Rain Gardens: A refuge for runoff
Urban communities are taking a stand. You might have missed a little hidden gem taking a stroll down concrete jungle. Tucked in the depression of the ground, the water that quickly streams down the asphalt after an episode of rain is slowed down when it flows into what’s called, a rain garden. Just as the name suggests, it’s a garden that has everything to do with rain.
Sidewalks, parking lots, driveways, roofs and compacted lawns are the top culprits for runoff and are also known as impervious surfaces. In Vancouver alone, it is estimated that 50% of the area is covered with impervious surfaces. (10% is threshold that separates minor impact to significant impact on a neighboring watershed [http://www.env.gov.bc.ca]). Impervious surfaces allow water to bypass the absorption process, transporting it, often to storm drainage where it then enters a nearby waterway. This undoubtedly affects the saturation of the surrounding ground and ultimately affects the natural landscapes.
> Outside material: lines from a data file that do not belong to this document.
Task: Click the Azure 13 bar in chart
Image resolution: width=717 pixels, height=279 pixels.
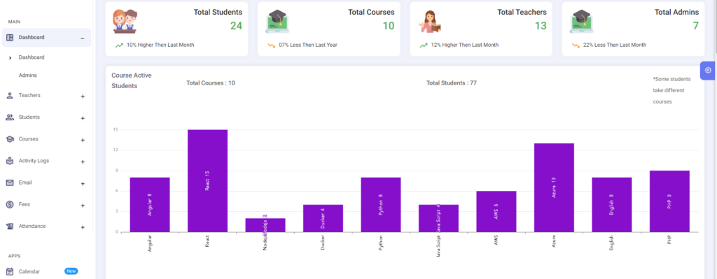Action: coord(554,187)
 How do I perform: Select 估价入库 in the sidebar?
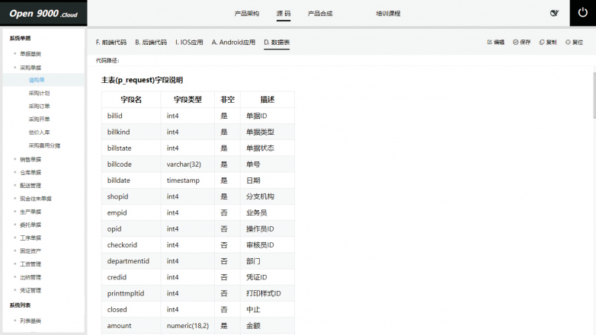40,132
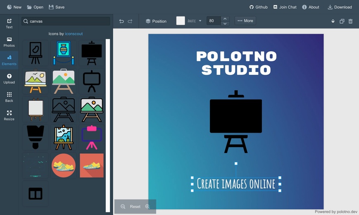Image resolution: width=359 pixels, height=215 pixels.
Task: Switch to the Photos tab
Action: [9, 42]
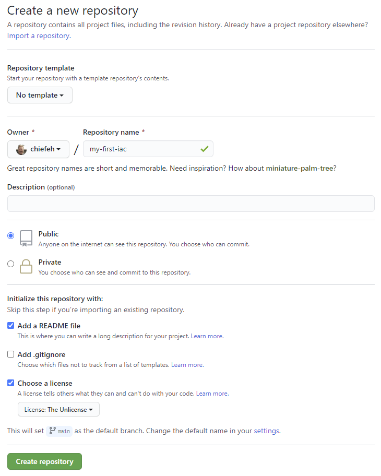
Task: Open the License: The Unlicense dropdown
Action: pyautogui.click(x=58, y=410)
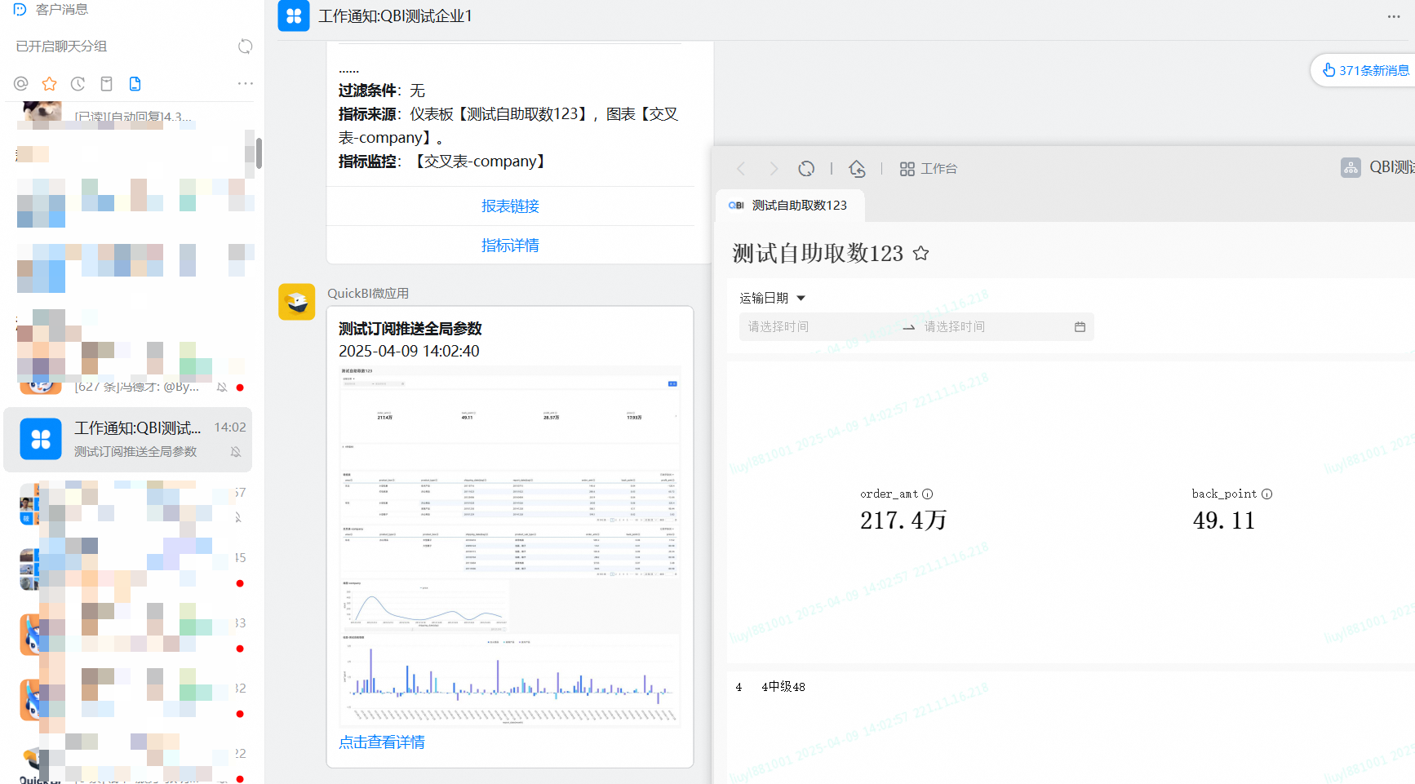Image resolution: width=1415 pixels, height=784 pixels.
Task: Go back with the left arrow
Action: [x=741, y=168]
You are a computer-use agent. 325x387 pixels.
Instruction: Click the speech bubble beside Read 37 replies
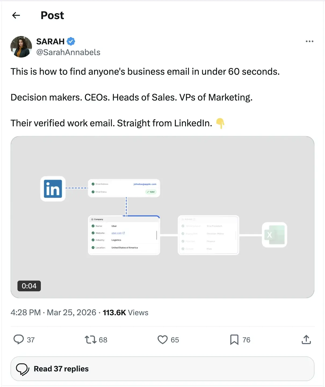23,369
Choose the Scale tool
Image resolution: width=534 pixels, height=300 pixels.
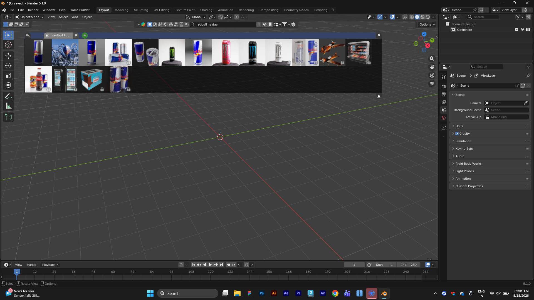(8, 76)
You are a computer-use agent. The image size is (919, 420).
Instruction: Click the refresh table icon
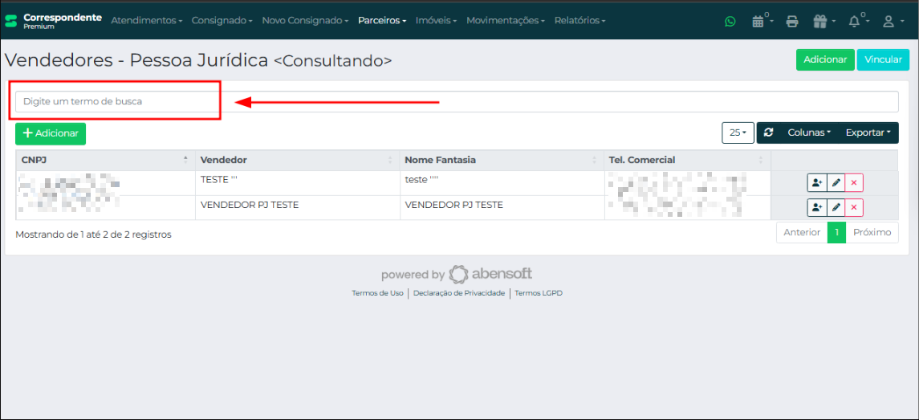click(x=768, y=133)
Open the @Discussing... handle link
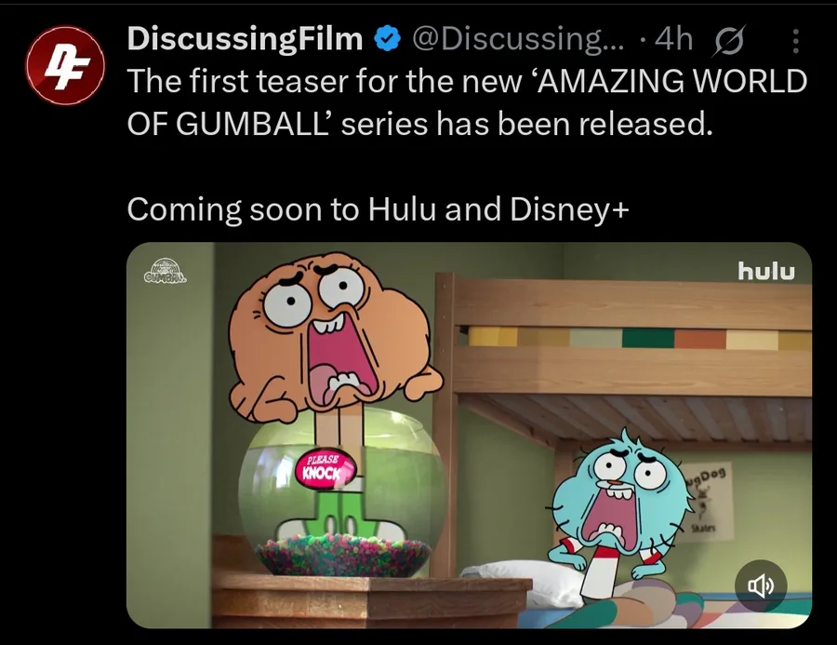 tap(517, 38)
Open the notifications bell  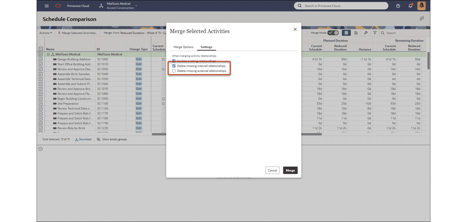(410, 6)
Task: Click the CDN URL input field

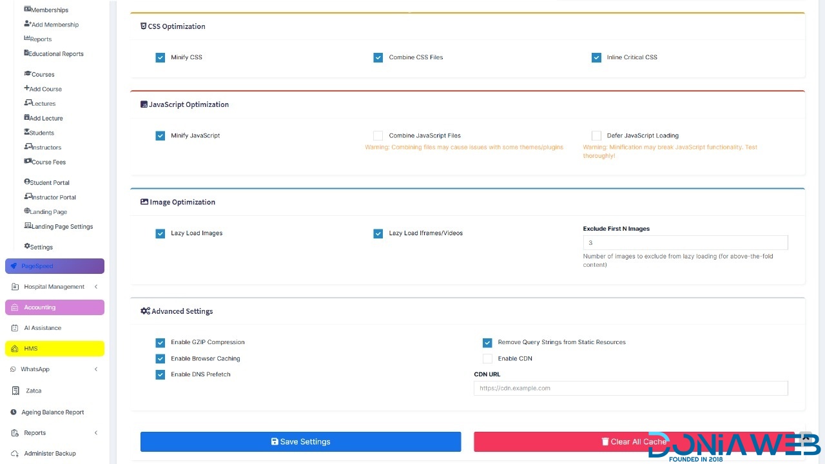Action: (630, 388)
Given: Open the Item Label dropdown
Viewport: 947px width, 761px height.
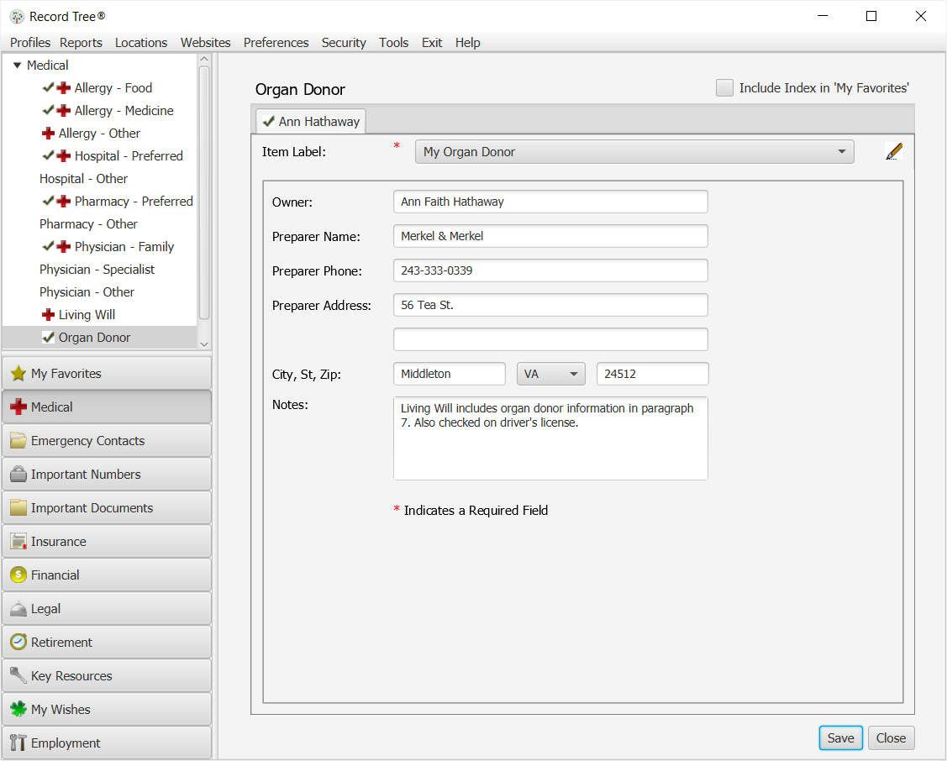Looking at the screenshot, I should (x=840, y=151).
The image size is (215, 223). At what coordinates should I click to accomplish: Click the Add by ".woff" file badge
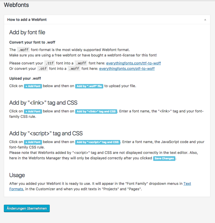tap(89, 86)
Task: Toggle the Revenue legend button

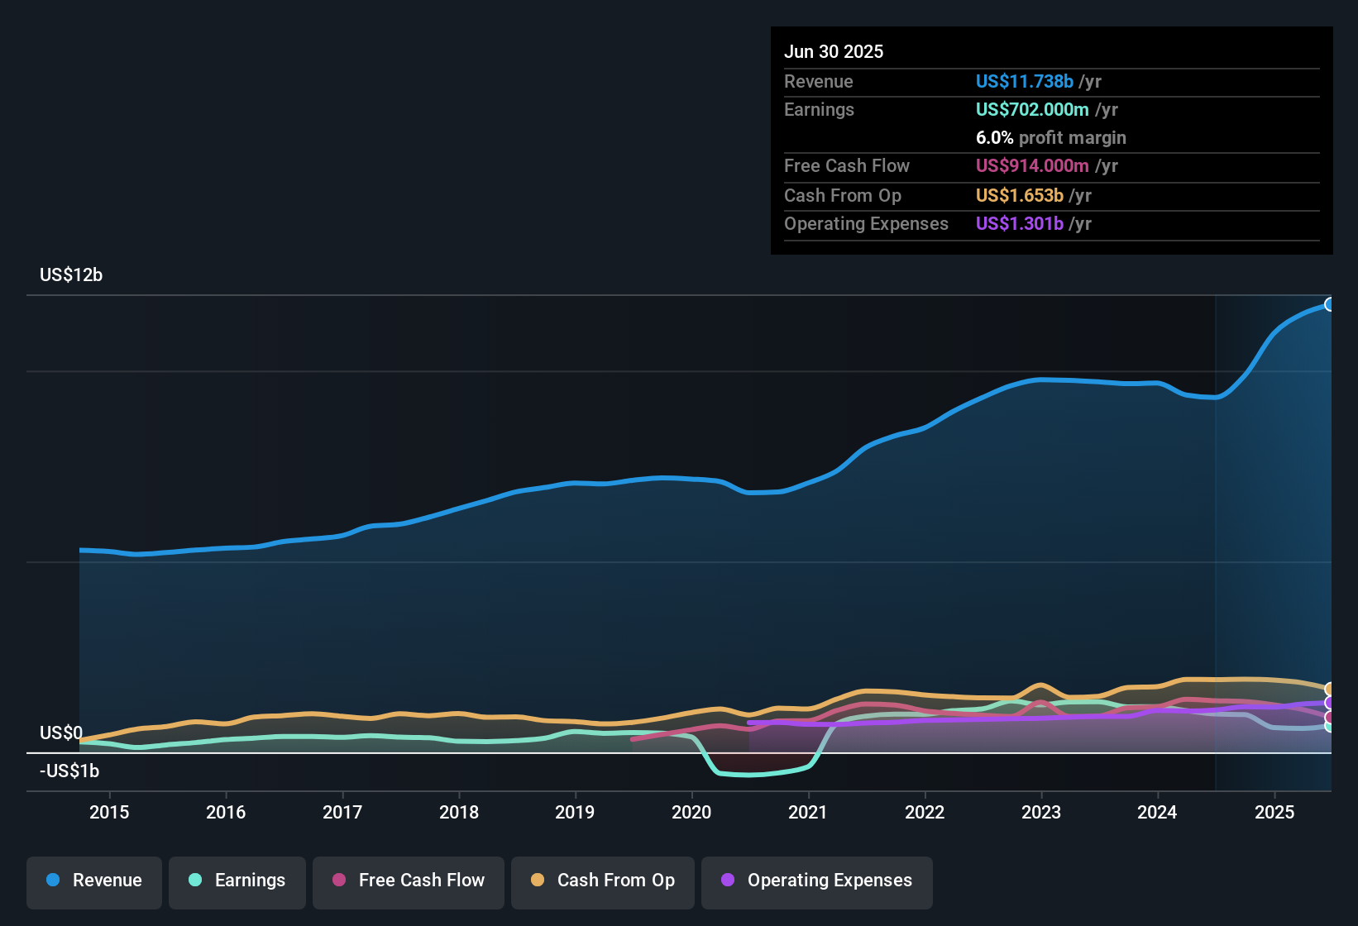Action: [94, 881]
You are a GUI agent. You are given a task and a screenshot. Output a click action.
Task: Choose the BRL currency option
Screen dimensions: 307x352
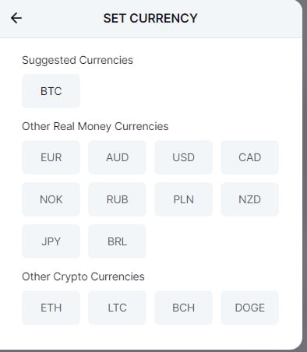(x=117, y=241)
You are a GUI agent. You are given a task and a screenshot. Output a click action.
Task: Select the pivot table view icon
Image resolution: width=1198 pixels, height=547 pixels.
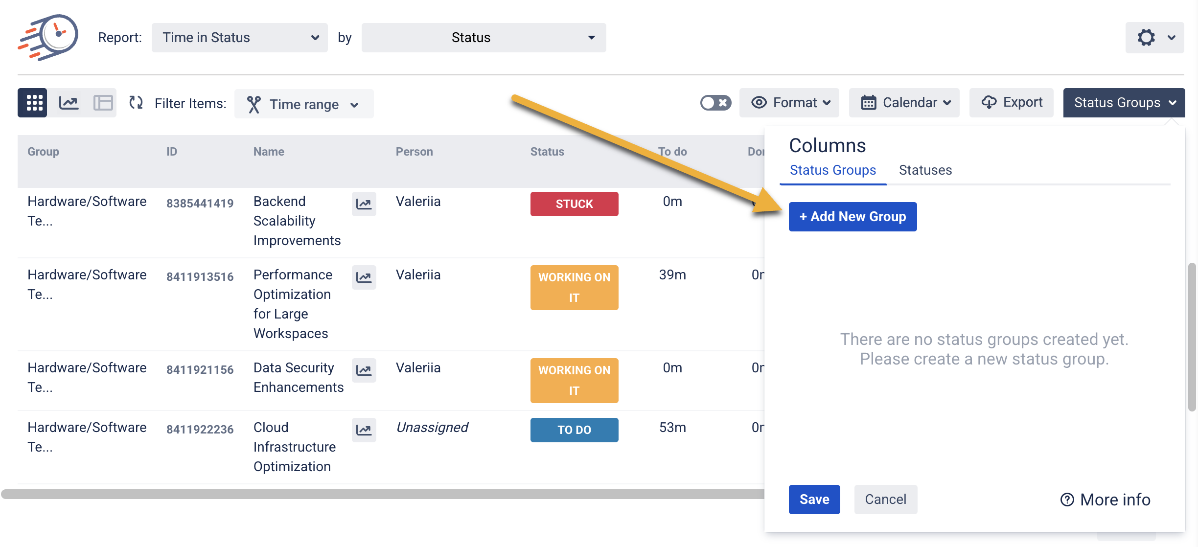click(103, 103)

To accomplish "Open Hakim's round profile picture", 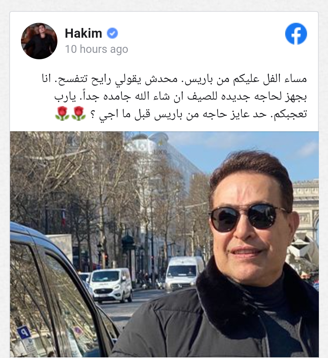I will point(39,41).
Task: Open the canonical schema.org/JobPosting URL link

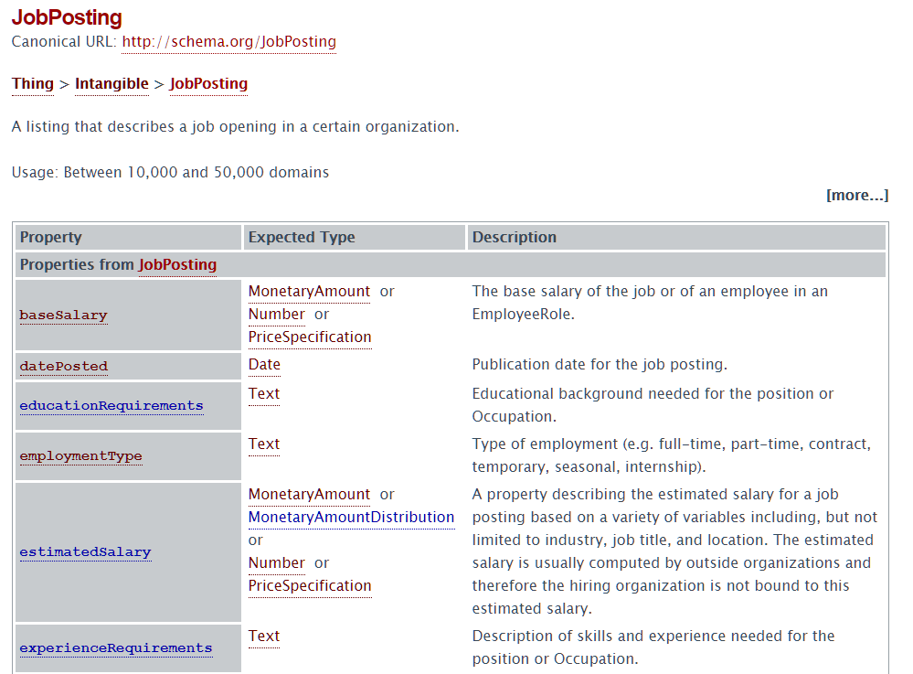Action: 228,42
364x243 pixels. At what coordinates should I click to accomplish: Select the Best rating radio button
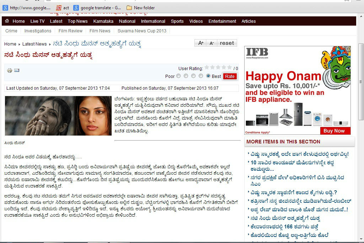(x=208, y=76)
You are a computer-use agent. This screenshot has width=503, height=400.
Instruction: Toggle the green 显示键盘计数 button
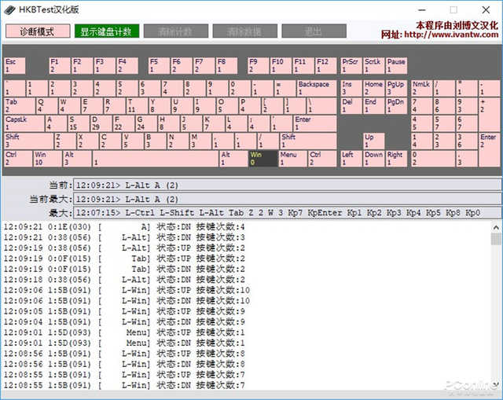click(x=108, y=31)
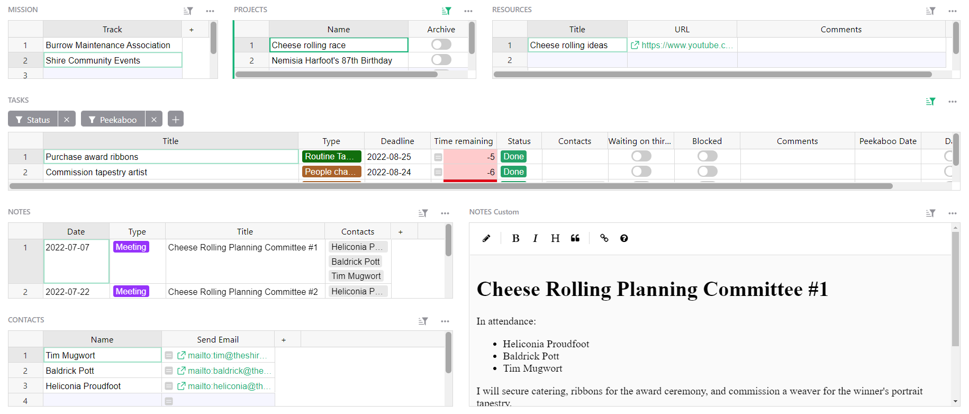
Task: Open sort and filter for Projects
Action: pyautogui.click(x=446, y=11)
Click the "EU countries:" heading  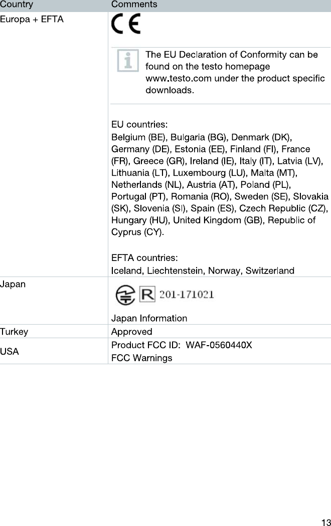pyautogui.click(x=139, y=124)

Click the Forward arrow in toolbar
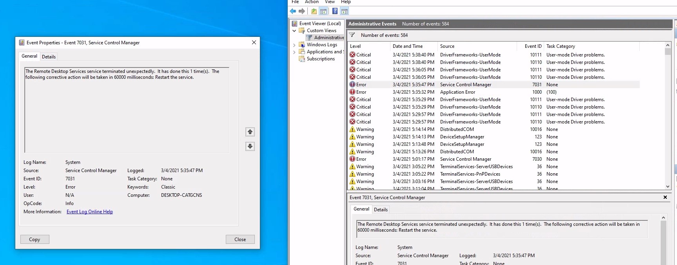302,11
Local schools, churches, business complexes and grocery stores are doing something really great in a small way. Nice rain gardens are being created next to parking lots, sidewalks, driveways and overly manicured sitting lower in the ground and filled with native plants that help slow the drainage process and help the water percolate through to the thirsty soil beneath. Not only that, it improves water quality, protects rivers and streams, reduces mosquito breeding (Can we get an amen for that?), reduces potential of home flooding and creates habitats for birds and butterflies (Birds and butterflies? I’m in!). Best of all, you can easily create your own rain garden! http://www.raingardens.org offers great tips on how to get started!
So next time you take a stroll down the way, take a moment to see the small things that can amount to a big difference.
Cougar Canyon Elementary School is one example of how a school community saw a problem and found a simple solution, and not only that, found an attractive one too.